Sellix API Webhook issues after adding Cloudflare

Since I have added Cloudflare to my website, the webhooks and Sellix API has stopped working so the delivery system is unfunctional. I think cloudflare is blocking Sellix requests and the webhooks don’t work so orders never get marked as completed, products dont get delivered etc.
Would it be possible to allow these somehow?
I have attached a link with an image from the Webhook Logs from sellix where the error is happening.

Sellix support has said that most likely Cloudflare is blocking the requests, however I have no idea how I could make it so the requests don’t get blocked.

You should be able to see the challenged or blocked event under the Security tab → Events at Cloudflare dashboard for your zone and know exactly which security option was triggered. Could be Bot Fight Mode or Browser Integrity.

Once you find them, click on a particular one to find more details about it (user-agent, IP, HTTP version …). If yes, could you share some details which service was triggered that blocked you?

  • you should see your origin host/server IP out there and user-agent like WP-cron or WordPress/version

Just in case if you encouter some issues and/or errors, since it’s related to the WordPress, I’d suggest you to allowlist your origin host / server / hosting IP address by navigating to the Security → WAF → Tools → IP Access Rules with the action “allow” for your Website and try again.

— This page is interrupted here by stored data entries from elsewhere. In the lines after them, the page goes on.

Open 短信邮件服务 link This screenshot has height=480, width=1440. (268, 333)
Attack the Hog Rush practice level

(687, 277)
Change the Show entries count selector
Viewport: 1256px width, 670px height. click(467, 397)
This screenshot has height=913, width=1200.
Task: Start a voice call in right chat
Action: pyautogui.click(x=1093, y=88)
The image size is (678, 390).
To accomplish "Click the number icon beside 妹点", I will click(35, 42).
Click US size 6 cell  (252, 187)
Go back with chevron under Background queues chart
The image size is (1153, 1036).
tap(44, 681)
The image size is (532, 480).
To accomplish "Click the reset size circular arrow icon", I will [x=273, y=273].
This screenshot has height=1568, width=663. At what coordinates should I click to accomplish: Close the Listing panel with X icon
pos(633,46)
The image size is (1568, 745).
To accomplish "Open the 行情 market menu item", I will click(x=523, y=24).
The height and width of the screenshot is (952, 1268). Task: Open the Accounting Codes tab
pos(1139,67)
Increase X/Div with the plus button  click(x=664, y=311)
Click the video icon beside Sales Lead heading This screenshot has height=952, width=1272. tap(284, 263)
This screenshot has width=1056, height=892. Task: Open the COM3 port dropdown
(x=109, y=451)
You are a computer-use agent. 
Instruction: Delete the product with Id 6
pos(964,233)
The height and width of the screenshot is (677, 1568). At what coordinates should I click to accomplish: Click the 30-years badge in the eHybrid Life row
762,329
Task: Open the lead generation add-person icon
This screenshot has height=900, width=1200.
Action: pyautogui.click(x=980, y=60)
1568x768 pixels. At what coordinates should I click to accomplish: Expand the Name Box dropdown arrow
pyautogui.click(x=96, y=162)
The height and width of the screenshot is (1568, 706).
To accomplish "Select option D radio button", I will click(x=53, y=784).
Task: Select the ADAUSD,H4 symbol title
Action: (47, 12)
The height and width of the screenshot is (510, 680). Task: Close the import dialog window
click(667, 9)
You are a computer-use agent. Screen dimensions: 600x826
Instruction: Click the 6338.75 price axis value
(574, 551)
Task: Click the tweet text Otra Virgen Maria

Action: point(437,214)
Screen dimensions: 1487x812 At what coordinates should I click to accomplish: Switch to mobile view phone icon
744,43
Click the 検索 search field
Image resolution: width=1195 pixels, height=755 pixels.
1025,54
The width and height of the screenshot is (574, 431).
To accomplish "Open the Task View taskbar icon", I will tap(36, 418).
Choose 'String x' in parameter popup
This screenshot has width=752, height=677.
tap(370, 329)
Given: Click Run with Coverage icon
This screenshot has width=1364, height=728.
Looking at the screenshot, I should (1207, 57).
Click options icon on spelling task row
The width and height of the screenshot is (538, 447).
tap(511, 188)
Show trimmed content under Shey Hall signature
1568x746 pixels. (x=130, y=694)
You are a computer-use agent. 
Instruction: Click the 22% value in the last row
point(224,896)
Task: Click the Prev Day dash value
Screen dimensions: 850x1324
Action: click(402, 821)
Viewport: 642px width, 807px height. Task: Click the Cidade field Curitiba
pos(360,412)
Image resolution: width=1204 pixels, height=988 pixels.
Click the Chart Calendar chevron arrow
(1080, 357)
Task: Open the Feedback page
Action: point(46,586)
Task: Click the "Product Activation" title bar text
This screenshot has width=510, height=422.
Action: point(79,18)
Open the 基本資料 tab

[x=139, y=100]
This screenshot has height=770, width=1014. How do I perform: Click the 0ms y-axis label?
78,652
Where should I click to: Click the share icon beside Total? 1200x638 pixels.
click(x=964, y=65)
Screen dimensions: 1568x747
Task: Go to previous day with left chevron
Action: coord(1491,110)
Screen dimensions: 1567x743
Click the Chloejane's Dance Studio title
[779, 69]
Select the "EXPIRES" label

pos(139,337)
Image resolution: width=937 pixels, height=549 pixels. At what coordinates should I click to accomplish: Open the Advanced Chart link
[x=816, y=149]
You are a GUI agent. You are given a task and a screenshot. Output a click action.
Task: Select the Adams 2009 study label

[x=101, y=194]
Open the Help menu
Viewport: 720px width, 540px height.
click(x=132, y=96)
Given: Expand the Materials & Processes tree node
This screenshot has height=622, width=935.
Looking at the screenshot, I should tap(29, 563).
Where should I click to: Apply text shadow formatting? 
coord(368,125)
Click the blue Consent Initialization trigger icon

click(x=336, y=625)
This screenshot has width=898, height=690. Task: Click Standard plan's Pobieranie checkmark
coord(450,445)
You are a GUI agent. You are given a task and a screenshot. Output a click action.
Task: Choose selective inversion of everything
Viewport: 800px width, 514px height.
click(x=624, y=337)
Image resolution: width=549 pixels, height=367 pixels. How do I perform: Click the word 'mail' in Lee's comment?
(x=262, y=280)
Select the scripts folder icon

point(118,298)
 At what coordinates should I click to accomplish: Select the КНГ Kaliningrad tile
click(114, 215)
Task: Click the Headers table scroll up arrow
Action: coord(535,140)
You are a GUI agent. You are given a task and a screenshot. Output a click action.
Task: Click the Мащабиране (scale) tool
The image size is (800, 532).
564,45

It knows to happen due to the WordPress using HTTP/1.0 and empty user-agent, therefore while executing WP-Cron or some other related JSON/REST API request via plugin which triggers the WAF rules (as it should normally).

1 Like

Thank you for your reply, however my website is not made in Wordpress, it is a php website using the Sellix API to process payments. I will still have a look under the security tab and come back with a reply in a few minutes.

I can’t seem to be able to find anything under the Security → Events. Every action taken is “Managed Challenge” so it doesn’t look like anything would be wrong there.

“Managed Challenge” is supposed to block automated traffic from accessing your origin.

If you want specific automated traffic to be able to access your origin, you need to create rules that would allow that traffic to bypass the challenge.

1 Like

This topic was automatically closed 2 days after the last reply. New replies are no longer allowed.